Additional HuggingFace embedding options (configurable via env vars):
| Variable | Default | Description |
|---|
EMBEDDING_MAX_SEQ_LENGTH | 512 | Maximum token sequence length passed to the local embedding model. |
EMBEDDING_NORMALIZE | true | When true, embedding vectors are L2-normalised, which is required for cosine similarity to work correctly. |
Vector Store
The vector store backend is selected via the VECTOR_STORE_BACKEND environment variable. Both backends store the same 768-dimensional embedding vectors and are drop-in alternatives from the application’s perspective.

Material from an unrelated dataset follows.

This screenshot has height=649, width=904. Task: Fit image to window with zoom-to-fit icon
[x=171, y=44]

| Setting | Env Var | Default | Description |
|---|
| Backend | VECTOR_STORE_BACKEND | postgres | postgres uses pgvector on the existing PostgreSQL database. chroma runs a local ChromaDB instance. |
| Database URL | DATABASE_URL | — | PostgreSQL connection URI used by both Django ORM and the pgvector store. Required when VECTOR_STORE_BACKEND=postgres. |
PostgreSQL / pgvector (Production)
Using postgres stores vectors inside the same PostgreSQL database as the rest of the application data, eliminating a separate infrastructure dependency. Requires the pgvector extension to be enabled on the database.

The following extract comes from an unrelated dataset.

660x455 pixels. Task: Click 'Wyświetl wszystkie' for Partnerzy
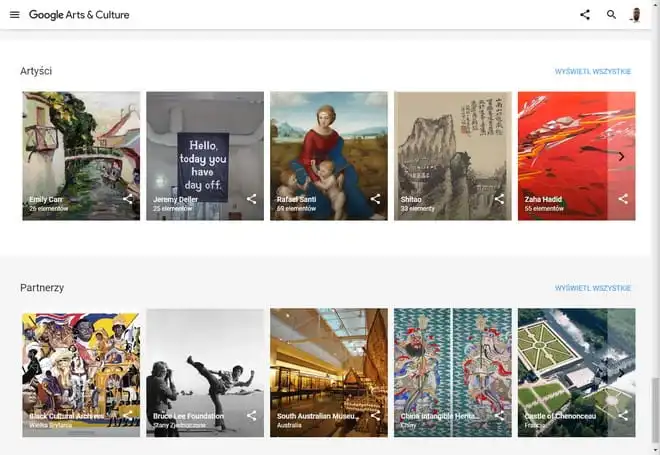pyautogui.click(x=593, y=288)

VECTOR_STORE_BACKEND=postgres
DATABASE_URL=postgresql://user:password@host:5432/dbname
ChromaDB (Development)
chroma runs an embedded ChromaDB instance that persists data to a local directory. No additional service or extension is required, making it ideal for local development and quick testing.
| ChromaDB Setting | Value | Description |
|---|
persist_directory | chroma_db/ | Local directory where ChromaDB persists its data files (relative to backend/). |
collection_name | rag_documents | Name of the ChromaDB collection that holds all indexed document chunks. |
distance_function | cosine | Distance metric used for nearest-neighbour search. Must match the normalisation applied during embedding. |
embedding_dimension | 768 | Vector dimension; must match the output of the active embedding model. |
VECTOR_STORE_BACKEND=chroma
# No DATABASE_URL needed for local ChromaDB
The development example file (backend/.env.local.example) sets
VECTOR_STORE_BACKEND=chroma by default. Switch to postgres before deploying
to production so that your vector data is co-located with the rest of your
application database and benefits from automated backups.